We're the richest damn country in the history of the world (close enough, anyway). Life shouldn't be so hard. Not against The Data, but the data doesn't really capture what's going on for "the middle class." It isn't that wages are stagnant or shrinking - though that's an issue too! - It's that doing the right thing and having a tiny bit of luck is no longer enough to achieve economic security anymore. Life's a crap shoot from 18-67 (soon to be longer, if Republicans get their way). We're all one medium sized economic hit (including medical) away from the downward spiral. And thanks to that glorious bankruptcy bill, once you get into a hole you're probably trapped there. Bipartisany goodness to make David Broder swoon. 74-25 in the Senate, 302-126 in the House. But the Dems are the good guys! Yah, well, not enough of them and not consistently enough. Vote for Dems and the share of them voting for horrible things will shrink slightly!
That dominance has been characterized more severely in Europe than even in the US by the capitulation of the center-left parties to Herbert Hooover/Heinrich Brüning policies.

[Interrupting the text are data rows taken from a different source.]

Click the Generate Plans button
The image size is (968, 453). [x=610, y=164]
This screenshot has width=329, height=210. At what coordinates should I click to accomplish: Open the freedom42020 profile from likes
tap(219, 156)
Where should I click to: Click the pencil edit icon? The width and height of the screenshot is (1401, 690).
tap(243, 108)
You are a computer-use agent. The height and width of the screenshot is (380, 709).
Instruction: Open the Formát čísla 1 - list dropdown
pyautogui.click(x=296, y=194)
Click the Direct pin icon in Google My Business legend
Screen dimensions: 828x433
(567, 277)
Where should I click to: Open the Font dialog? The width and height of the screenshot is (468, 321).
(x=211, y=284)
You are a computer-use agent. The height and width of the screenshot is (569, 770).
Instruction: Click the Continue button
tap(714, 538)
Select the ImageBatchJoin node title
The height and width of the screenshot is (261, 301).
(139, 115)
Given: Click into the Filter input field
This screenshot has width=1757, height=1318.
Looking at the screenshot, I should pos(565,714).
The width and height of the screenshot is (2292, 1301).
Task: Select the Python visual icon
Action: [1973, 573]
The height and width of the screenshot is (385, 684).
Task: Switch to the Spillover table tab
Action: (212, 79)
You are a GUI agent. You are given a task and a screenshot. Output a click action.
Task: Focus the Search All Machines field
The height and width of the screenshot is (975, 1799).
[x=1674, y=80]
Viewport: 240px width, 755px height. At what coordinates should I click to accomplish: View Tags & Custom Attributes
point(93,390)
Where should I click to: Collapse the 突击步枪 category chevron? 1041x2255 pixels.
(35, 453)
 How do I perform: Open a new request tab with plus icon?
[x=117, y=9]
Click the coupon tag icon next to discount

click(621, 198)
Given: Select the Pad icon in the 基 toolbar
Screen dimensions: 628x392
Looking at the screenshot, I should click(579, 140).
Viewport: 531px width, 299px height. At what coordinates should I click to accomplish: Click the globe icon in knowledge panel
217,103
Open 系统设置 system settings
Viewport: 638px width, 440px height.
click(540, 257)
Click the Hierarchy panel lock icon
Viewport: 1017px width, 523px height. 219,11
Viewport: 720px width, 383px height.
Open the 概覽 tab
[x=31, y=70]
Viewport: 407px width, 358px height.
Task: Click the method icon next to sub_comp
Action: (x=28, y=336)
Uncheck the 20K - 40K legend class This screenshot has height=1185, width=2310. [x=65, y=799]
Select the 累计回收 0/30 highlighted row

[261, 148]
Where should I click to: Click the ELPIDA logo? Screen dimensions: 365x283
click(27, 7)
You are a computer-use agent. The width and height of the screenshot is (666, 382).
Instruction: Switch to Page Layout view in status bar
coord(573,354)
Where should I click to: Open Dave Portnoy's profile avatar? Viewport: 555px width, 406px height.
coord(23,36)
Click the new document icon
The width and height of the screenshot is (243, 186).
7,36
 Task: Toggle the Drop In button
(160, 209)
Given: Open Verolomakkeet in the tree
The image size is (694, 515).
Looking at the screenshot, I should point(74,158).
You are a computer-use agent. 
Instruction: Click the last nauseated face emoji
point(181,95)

The result in Europe is chronic crisis in the eurozone, now flaring up again in more urgent fashion in Italy (Philippe Legrain, Italy on the Brink Project Syndicate 12/08/2016) and Greece (Frances Coppola, Greece: The Game Is On Again Forbes 12/28/2016). But note that Legrain takes the neoliberal posture, lamenting that outgoing Italian Prime Minister Matteo Renzi "was the pro-EU establishment’s best – and perhaps last – hope for delivering the growth-enhancing reforms needed to secure Italy’s long-term future in the eurozone." Growth-enhancing reforms in the neoliberal vocabulary means deregulation, reduction of the public sector, weakening of labor unions and labor law, reduction of income for the majority.
I would read the failure of the Greek negotiating strategy against Angela Merkel in 2015 differently that Coppola does. But she's clear-headed about the stakes involved:
Now it is the IMF’s turn to misread the psychological framing. This is not a four-handed poker game, it is a duel to the death. And it is not really about Greece. The surface conflict is between Greece and its creditors, but the underlying power struggle is between the German-led creditor bloc and the European Commission. The eventual outcome will determine the shape of the Eurozone, and indeed the whole EU, in the future.And despite noises recently from the IMF that it may realize the disastrous effects of austerity policies, Coppola recounts how the European Commission (aka, Merkel) is actually defending a marginal departure from extreme austerity by the Greek government against the criticism of the IMF.
Neither the Greek government nor the European Commission want the IMF involved. The only reason the IMF is still involved is that the creditors want it to be. And the reason the creditors want the IMF involved is that they do not trust the Commission to deliver the harsh penance they have prescribed for Greece. The IMF has been cast in the role of creditors’ second.
Unfortunately, this is not how the IMF sees itself. It is still trying to act as a neutral broker, crafting a deal acceptable to both sides. It has repeatedly called for substantial debt relief, but has also demanded deep reforms to the Greek economy. But because it is no longer perceived as neutral, its call for debt relief is ignored while its reform initiative is inevitably seen as a disguised demand for more austerity.